[Item position entries]
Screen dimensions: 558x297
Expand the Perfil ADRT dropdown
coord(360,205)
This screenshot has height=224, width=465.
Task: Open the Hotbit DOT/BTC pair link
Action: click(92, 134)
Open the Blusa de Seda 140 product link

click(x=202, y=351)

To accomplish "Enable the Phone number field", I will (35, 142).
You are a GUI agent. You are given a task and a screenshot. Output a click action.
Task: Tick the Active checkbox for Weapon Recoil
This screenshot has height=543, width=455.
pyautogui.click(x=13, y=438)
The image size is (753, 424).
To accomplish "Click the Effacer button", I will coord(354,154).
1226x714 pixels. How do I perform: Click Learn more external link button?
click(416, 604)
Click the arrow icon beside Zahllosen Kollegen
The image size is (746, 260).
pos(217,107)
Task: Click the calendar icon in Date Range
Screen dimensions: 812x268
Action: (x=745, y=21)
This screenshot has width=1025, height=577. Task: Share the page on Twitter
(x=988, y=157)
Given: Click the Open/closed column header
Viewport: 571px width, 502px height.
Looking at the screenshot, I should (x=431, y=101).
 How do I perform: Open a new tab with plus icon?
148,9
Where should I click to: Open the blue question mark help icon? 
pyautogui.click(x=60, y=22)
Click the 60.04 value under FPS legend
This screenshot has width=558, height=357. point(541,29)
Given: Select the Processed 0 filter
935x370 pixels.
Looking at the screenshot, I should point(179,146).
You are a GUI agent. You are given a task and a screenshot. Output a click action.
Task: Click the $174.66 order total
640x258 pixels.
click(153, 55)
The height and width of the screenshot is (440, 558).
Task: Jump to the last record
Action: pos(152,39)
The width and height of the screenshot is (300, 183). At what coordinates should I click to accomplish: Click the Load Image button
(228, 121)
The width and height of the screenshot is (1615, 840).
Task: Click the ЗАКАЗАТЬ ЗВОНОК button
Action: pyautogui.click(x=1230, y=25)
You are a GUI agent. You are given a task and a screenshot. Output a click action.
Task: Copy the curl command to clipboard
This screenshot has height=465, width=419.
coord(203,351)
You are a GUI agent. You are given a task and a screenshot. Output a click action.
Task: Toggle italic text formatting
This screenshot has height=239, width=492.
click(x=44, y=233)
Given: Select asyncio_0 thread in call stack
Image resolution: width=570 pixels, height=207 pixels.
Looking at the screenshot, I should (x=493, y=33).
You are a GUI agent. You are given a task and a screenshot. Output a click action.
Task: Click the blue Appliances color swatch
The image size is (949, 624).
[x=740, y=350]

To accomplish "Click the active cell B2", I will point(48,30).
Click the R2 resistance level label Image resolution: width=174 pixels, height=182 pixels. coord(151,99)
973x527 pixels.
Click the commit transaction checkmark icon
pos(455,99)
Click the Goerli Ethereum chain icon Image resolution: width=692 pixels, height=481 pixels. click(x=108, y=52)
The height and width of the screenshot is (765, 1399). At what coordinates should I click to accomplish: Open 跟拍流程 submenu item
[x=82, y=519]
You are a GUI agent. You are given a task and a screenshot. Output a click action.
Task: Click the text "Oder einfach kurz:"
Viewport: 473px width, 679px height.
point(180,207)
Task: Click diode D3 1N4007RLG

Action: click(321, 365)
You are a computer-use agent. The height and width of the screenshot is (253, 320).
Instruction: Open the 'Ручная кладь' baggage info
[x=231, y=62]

**SHORT TASK:** Please pull out every line of the data above that contains the word "Viewport" and copy those lines unchanged.

**RESULT OF THE TASK:**
Viewport: 571px width, 502px height.
Viewport: 473px width, 679px height.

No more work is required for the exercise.